メグとセロン (Megu to Seron)
- Genre: Adventure, Romance
- Written by: Keiichi Sigsawa
- Illustrated by: Kouhaku Kuroboshi
- Published by: MediaWorks
- Imprint: Dengeki Bunko
- Original run: March 10, 2008 – May 10, 2012
- Volumes: 7
- Allison (first novel series); Lillia and Treize (second novel series); Allison & Lillia (anime);

= Meg and Seron =

Japanese light novel series

Meg and Seron (メグとセロン, Megu to Seron) is a Japanese light novel adventure series written by Keiichi Sigsawa, with illustrations by Kohaku Kuroboshi starring Meg, a supporting character from Lillia and Treize. The first novel was released on March 10, 2008, published by MediaWorks under their Dengeki Bunko label.

==Characters==
- Megmica "Meg" Straussky (メグ(シュトラウスキー・メグミカ), Megu (Shutorausuki Megumika))
Meg is a sixteen-year-old girl from Sou Beil, the western region of her world.
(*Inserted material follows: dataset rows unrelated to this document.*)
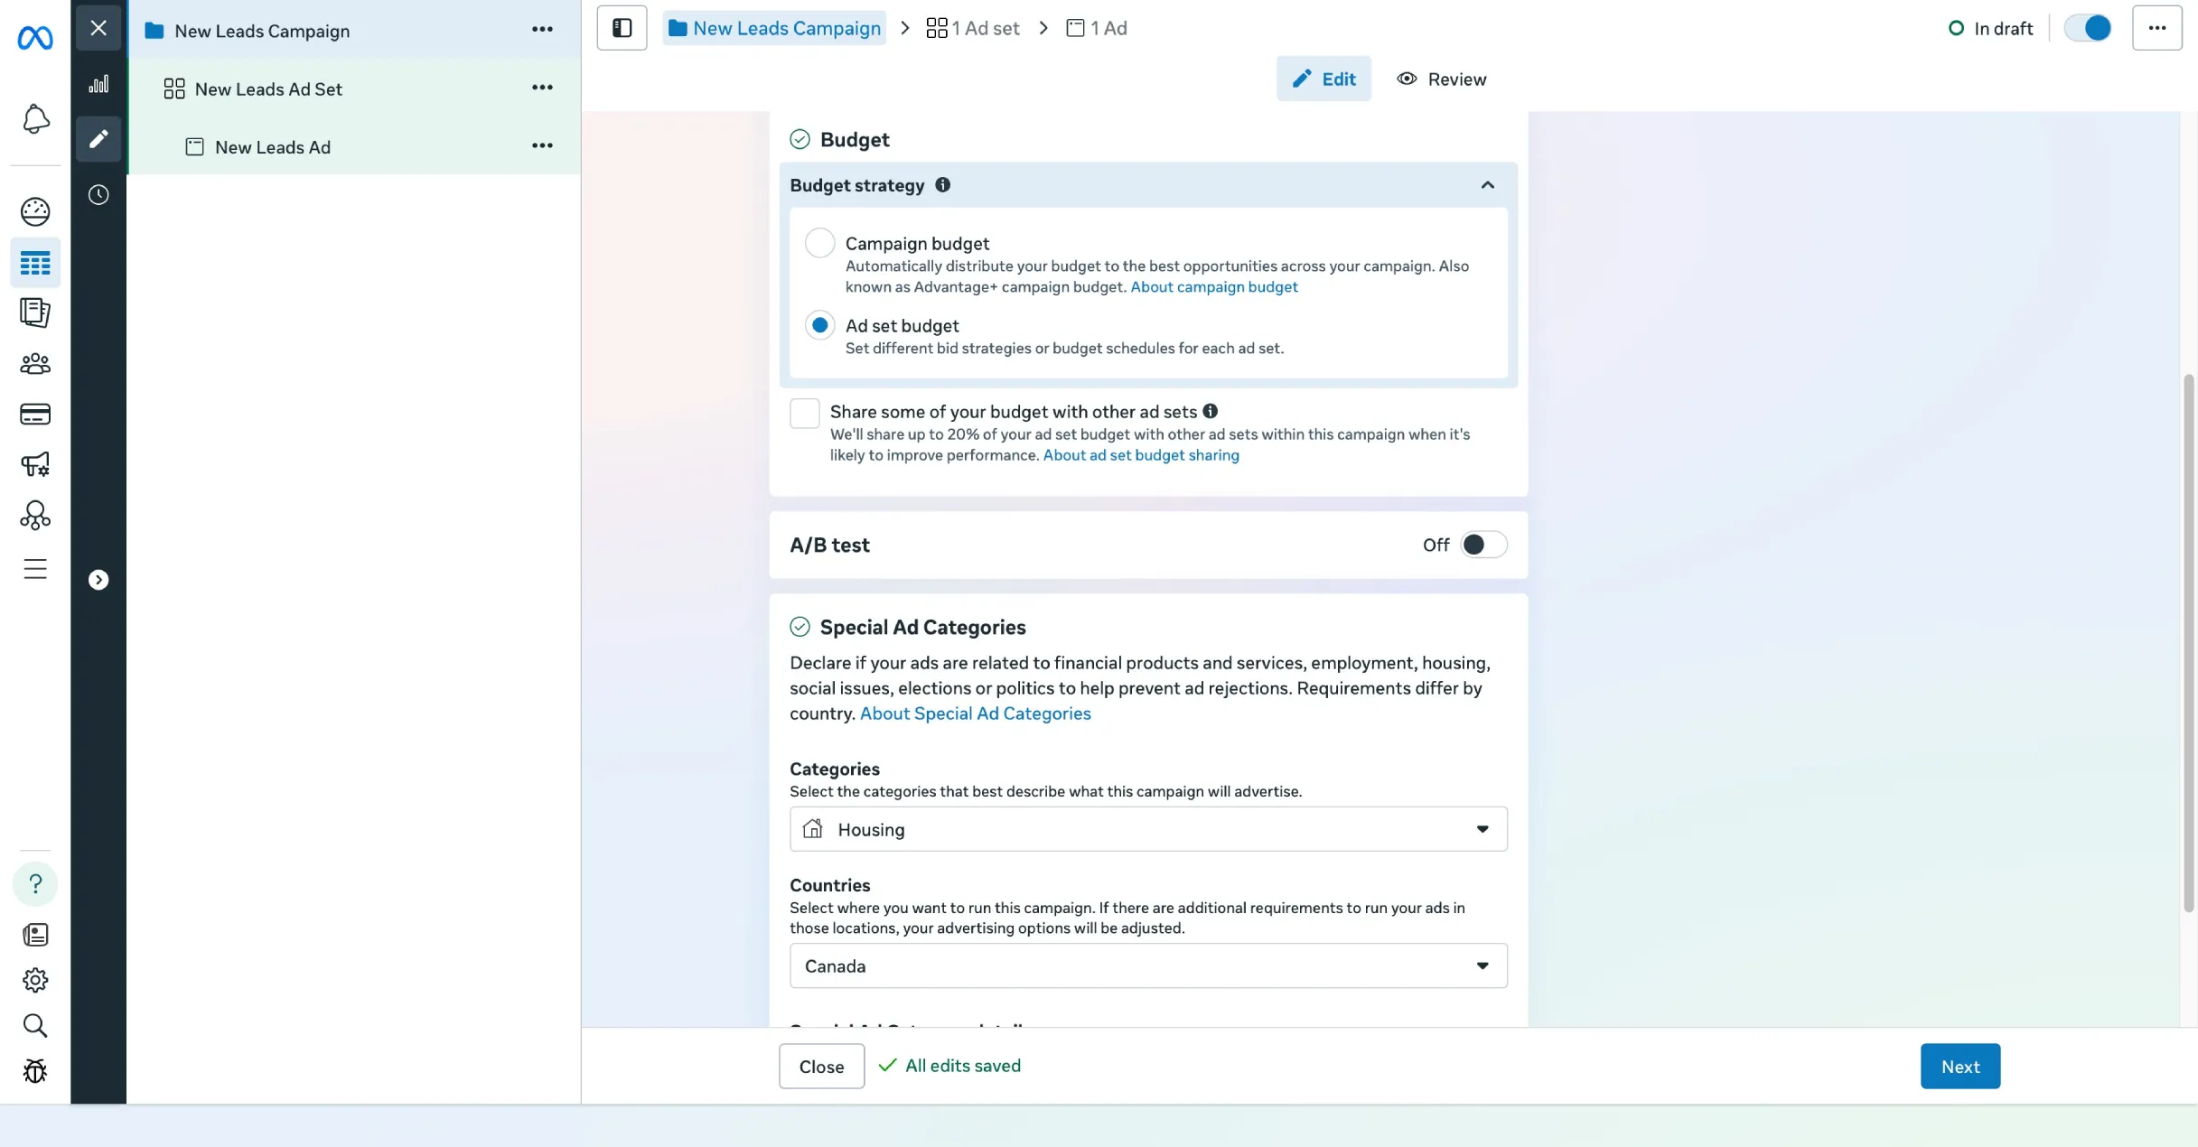This screenshot has height=1147, width=2198.
Task: Select the Campaign budget radio option
Action: point(819,243)
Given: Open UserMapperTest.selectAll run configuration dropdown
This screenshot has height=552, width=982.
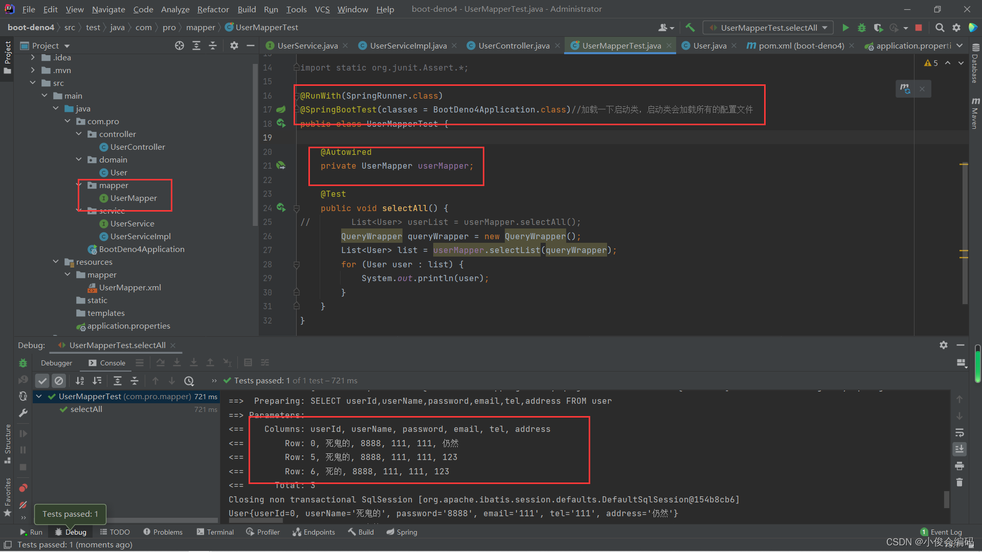Looking at the screenshot, I should pyautogui.click(x=768, y=28).
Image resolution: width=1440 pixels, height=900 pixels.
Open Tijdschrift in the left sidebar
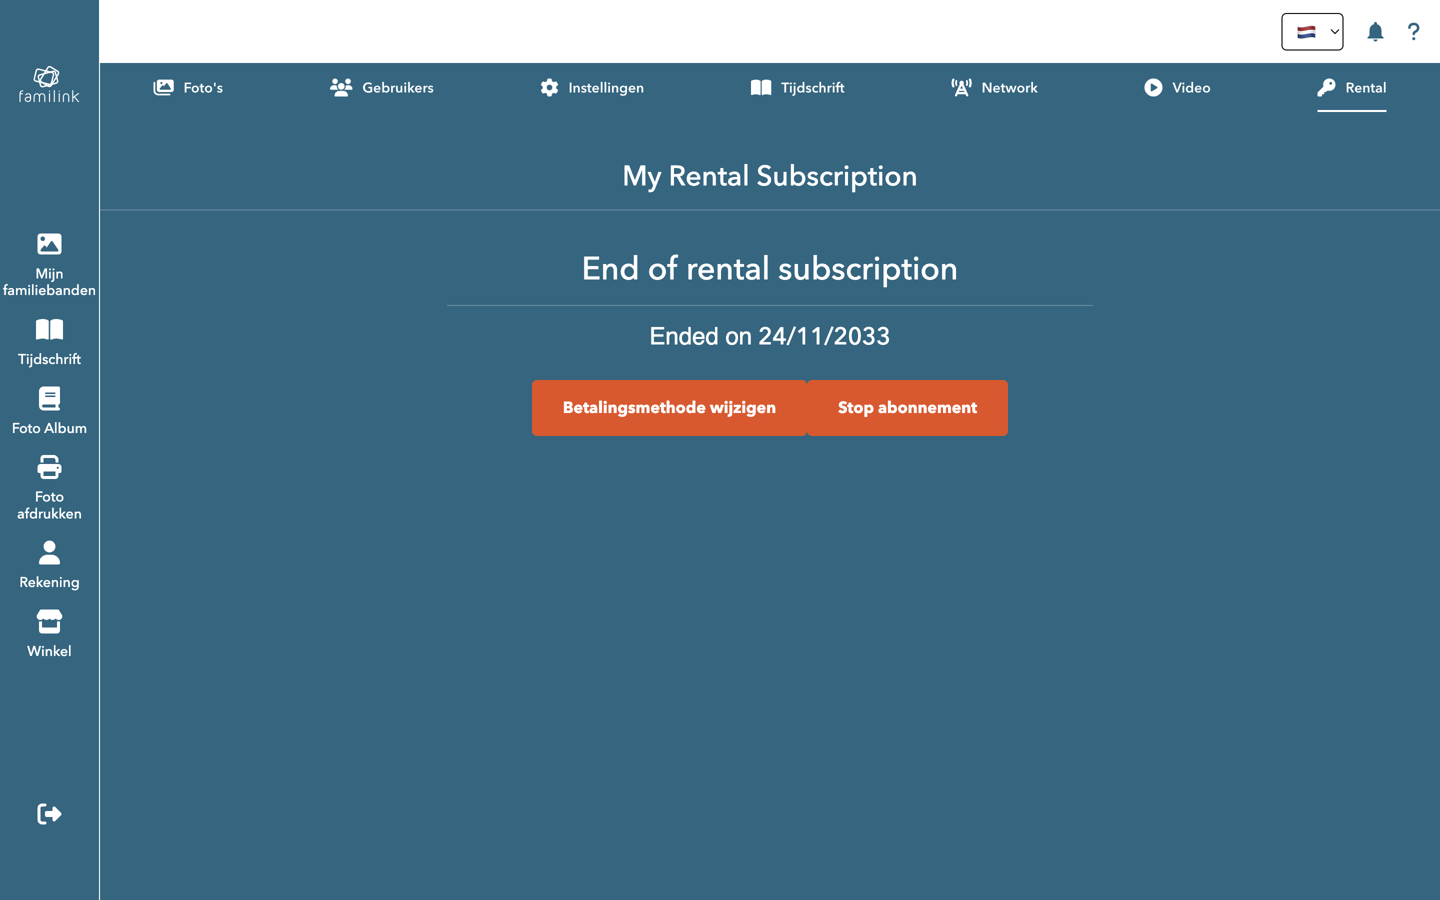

Due to her father's work, Meg comes to live in the eastern region Roxche. She comes to be in the same class as Lillia even though Meg is one year older than she is. She is the chorus club's best singer, and eventually becomes a newspaper club member. She is gentle, sensitive, and trusting to a fault. She is completely unaware of Seron's feelings for her.
- Seron Maxwell (セロン・マクスウェル)
Seron is a fifteen-year-old boy born and raised in Roxche, the son of Karen Maxwell, a highly successful business magnate. Seron is in the same year in school as Meg and Lillia, though is in a different class. He boards at the school dormitory because his residence is situated very far away from the capital. He is very bookish and diligent, and is skilled at everything except singing. He is also quite popular with girls (despite his default stoic look and quiet air) though he's turned down every single one. He is secretly in love with Meg, but doesn't know how to express it. Like Meg, he is in the school newspaper club, but only to be close to her.

==Light novels==
Meg and Seron began as a series of light novels written by Keiichi Sigsawa, and illustrated by Kohaku Kuroboshi. The novels are published by MediaWorks under their Dengeki Bunko publishing label. Seven light novels have been published, the first on March 10, 2008, and the seventh and last on May 10, 2012. A spin off short story work called "Seron's Dream" (セロンの夢, Seron no Yume) was serialized in MediaWorks' light novel magazine Dengeki Bunko Magazine on February 10, 2008.